セミの鳴き声に交じってサイレンの音が響いた。
「昼か……弁当はあるか?出入り口で大野に会ったろ?アイツも野球部の急増キャッチャーだからって気が付かねえ奴だなあて……今度うちのエースになるかも知れねえ奴が来たって言うのに俺に案内してくるくらいのアイディアも湧かねえ。だからいつまでたってもカウラさんのシンカーが捕れねえんだ。キャッチングの基礎が出来てるアメリアさんは捕れるぞ……まああの人は『四番・サード』でしか試合に出ないって言い張ってるから仕方のねえ話なんだけどな」
立ち上がった島田はそう言ってにやりと笑う。
「持ってきてないですけど……コンビニとかは?あと、野球部とかあるんですか?この部隊には」
誠の問いに島田はあきれ果てたという表情をした。
「そんなもん工場の外まで行かなきゃねえよ。まあ、今日は仕出しの弁当が余るはずだから。そいつを食ってけ。それと野球部はある。俺はそこのエースで一番打者だ。先頭打者ホームランの記録はうちのリーグでは俺が持ってんだ。まあ、オメエはパワーが命の三番か五番打者向きだから競うのも無駄か」
島田はそう言うと本部の建物に向けて歩き始めた。
「どうもすみません」
「なに謝ってんだよ。オメエはこれまで来た人を見た目で判断する軽薄な馬鹿とは違うんだ。何しろ俺の舎弟になるんだからな!」
そう言って誠の肩を叩く島田を見て、誠は少し嫌な予感がした。
「あのー……僕の扱いは舎弟なんですか?」
彼が『舎弟』と呼んだ瞬間、誠の身体に小さな震えが走る。舎弟……古臭くて泥臭い言葉だ。

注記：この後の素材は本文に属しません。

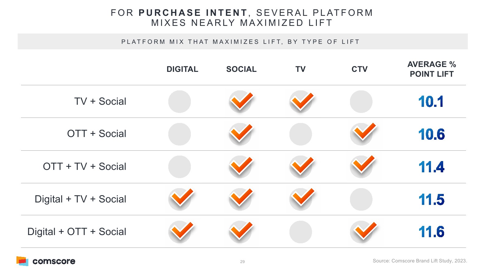The height and width of the screenshot is (274, 487).
Task: Click the CTV checkmark in OTT + Social row
Action: (362, 134)
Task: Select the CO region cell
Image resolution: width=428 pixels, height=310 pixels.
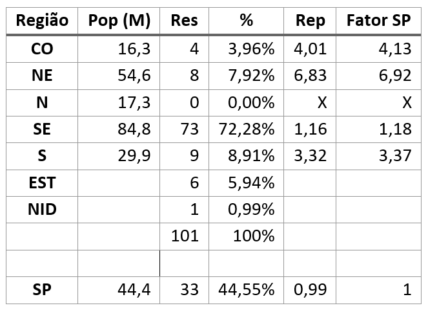Action: (x=42, y=49)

「なんだ、呼び方が気に入らないのか?じゃあ、パシリ、丁稚、下請け。この三つから選ばせてやる。俺って優しいだろ?どれがいい?」
島田はいかにも子供のような笑顔を誠に向けてそう言って来る。
「舎弟、パシリ、丁稚、下請け……どれも嫌ですけど」
誠が弱々しく言うと、島田は豪快に笑い、誠の肩を乱暴に叩いた。
「不満なのか?俺の舎弟になれるのは整備班以外ではオメエが初めてなんだぞ?そんな名誉をあずかれるんだ、感謝しな。なあに、新人なんて社会に出たらみんなやらされるんだよ、パシリをさ。だから、次の新人が来るまではオメエが一番下のパシリ。さっきの西もオメエの先輩だから。ちゃんと顔を立てろよ。それが社会のルールだ。そして俺が決めたルール。俺が決めたルールは舎弟のオメエにとっては絶対なんだ。覚えとけ。代わりにこっちは約束してやるよ。お前が本気で機体と向き合うなら、俺達はこれからどんな無茶な出動があってオメエが機体を他の技術屋だったら見放すくらいにぶっ壊しても直してやる。舎弟には、それぐらいの面倒は見てやるさ」
言葉は乱暴だが、その語尾には頼もしさがある。誠は自分がこれからどんな日々に巻き込まれるか、まだ具体的には分からない。だが島田の太い手が自分の肩に乗るたび、どこか確かな『居場所』が生まれるのを感じた。外の世界は冷淡だが、ここには熱がある。油で汚れたタオルの匂い、工具箱の勝手な並び、焼けた金属の匂い……それらが誠の新しい日常の布地になるのだろう。
真夏、駐車場の白い砂利に反射する熱気は耐えがたいほどのものだったが今の誠には不快には感じられなかった。就活で何十社と断られたときには、一度も感じられなかった種類の『熱』だ。この『熱』は失ってはならないもの……誠にはその確信だけはあった。